Consignes:
1) Résumez en deux phrases le texte sur Sparte.
2) D'après le texte sur Sparte, quel territoire Sparte perd-elle à la suite de l'invasion thébaine de 370 ?
3) Reprenez le texte sur Sparte à la suite de sa dernière phrase.

Texte fourni:

Le chapitre suivant analyse les relations entre Sparte et le monde extérieur du milieu du VIe siècle à 362. Ces contacts se font en premier au travers de la Ligue du Péloponnèse, qui d’alliance inégale entre Sparte et différentes cités se transforme petit à petit en alliance dotée d’un conseil à partir de 505, ce qui n’évita pas les conflits internes. Sparte a bien entendu des relations avec les Perses, que ce soit conflictuelles ou bénéficiant de leur appuis contre Athènes. Avec cette dernière, les relations ne sont pas toujours tendues. Athènes est même un moment membre de la Ligue. Après la bataille de Platées (480, opposant les Perses à une alliance panhéllénique), l’opposition est souvent frontale, voire tourne à la guerre (entre 431 et 404 par exemple). En 404, Sparte peut imposer une constitution oligarchique à Athènes. Mais d’autres puissances se développent au IVe siècle, parmi elles les Thébains réussissent en 370 à envahir le territoire spartiate, avant que la Macédoine de Philippes II ne mette tout le monde d’accord en 338.
Le IVe siècle est une période de lente érosion de son pouvoir pour Sparte (chapitre suivant). Suite à l’invasion thébaine de 370, Sparte perd la Messénie, soit la moitié de son territoire. Sparte n’est cependant pas anéantie, surtout pour ne pas laisser un vide trop grand. Mais Sparte doit affronter des crises internes, avec au premier rang de celles-ci, une inégalité de plus en plus grande et une réduction continue du nombre de ses citoyens de plein droit (p. 263, p. 269). A cela s’ajoute une crise morale, due à la victoire de 404. Ces difficulté conduisent à une succession de révolutions, qui vont chaque fois plus loin que la précédente, au point que la dernière, conduite par Nabis au début du IIe siècle, élimine le dernier roi et libère des Hilotes en grand nombre après avoir à nouveau redistribué les terres. En 146, les Romains arrivés à la faveur des interminables conflits qui agitent le Péloponnèse au début du IIe siècle, sont maître de la Grèce.

Données enregistrées:
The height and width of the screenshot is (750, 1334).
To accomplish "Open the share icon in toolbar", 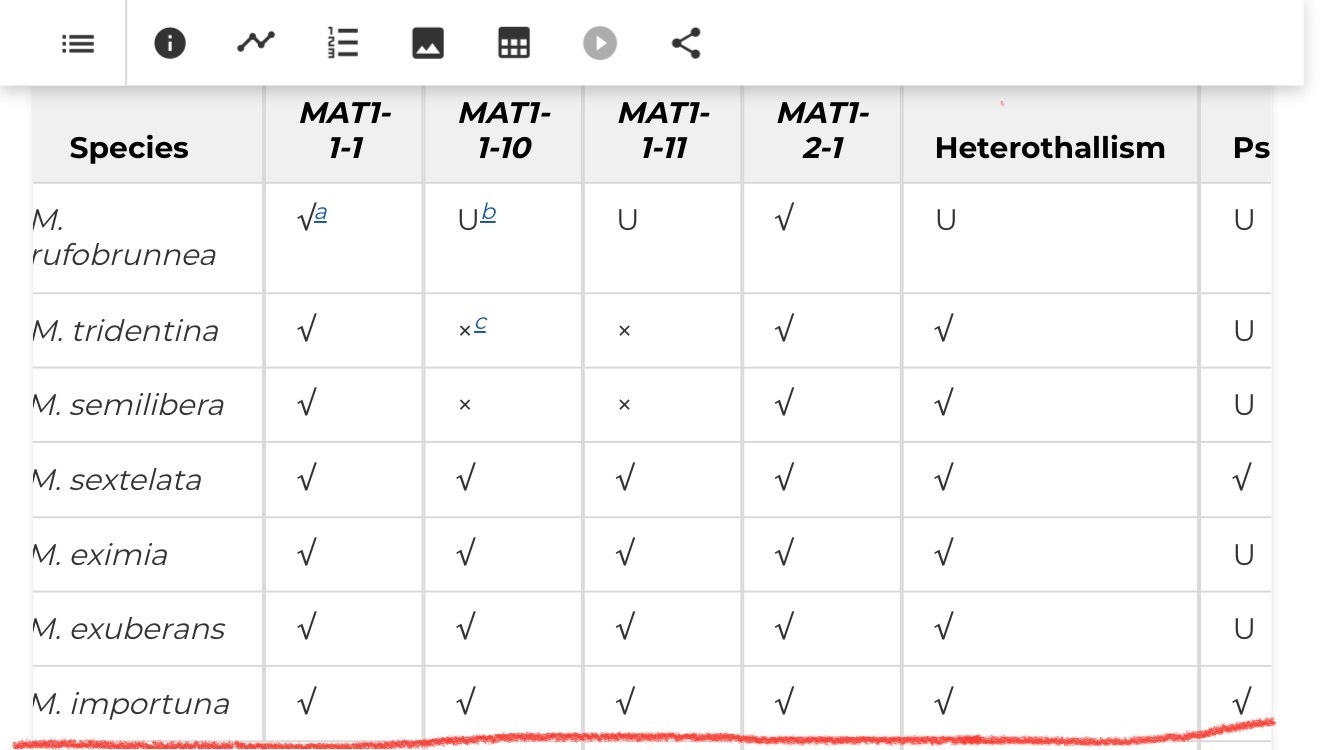I will (x=686, y=43).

Réponses:
1) Du milieu du VIe siècle à 362, Sparte entretient des relations avec le monde extérieur à travers la Ligue du Péloponnèse, avec les Perses et avec Athènes, qu'elle affronte souvent après Platées et à laquelle elle impose une constitution oligarchique en 404. Au IVe siècle, son pouvoir s'érode lentement : elle perd la Messénie après l'invasion thébaine de 370, puis des crises internes mènent à une succession de révolutions, avant que les Romains ne deviennent maîtres de la Grèce en 146.

2) La Messénie, soit la moitié de son territoire.

3)
La conclusion, qui rappelle la singularité de Sparte, Etat constitué de plusieurs cités, précède des cartes, une brève chronologie, une bibliographie indicative et un index.
Ce livre (de 320 pages) s’adresse à un lecteur qui a déjà une bonne idée de l’histoire grecque aux époques classiques et hellénistiques. Il n’y trouvera rien concernant l’art laconien, ce dont s’excuse l’auteur en introduction. Les commentaires de documents sont clairs et apportent beaucoup aux explications que donnent E. Levy. Ce dernier ne cache pas au lecteur les autres lectures possibles de ces documents, comme il mentionne très souvent les avis auxquels il s’oppose, ou qu’au contraire, il suit. Les conclusions à la fin de chaque chapitre, voire de parties de chapitre, résument très clairement les idées exposées avec une très grande clarté précédemment. Le tout se lit avec aisance, avec un appétit (de Delphes) qui vient en mangeant. Un peu plus de cartes, réparties à des endroits stratégiques du texte, aurait été une grande aide cependant.
Un excellent manuel universitaire, assez isolé dans la production francophone, qui ravira son lecteur.
(les Dioscures que l’on transporte sous forme d’amphores, c’est particulier p. 107 … 8,5)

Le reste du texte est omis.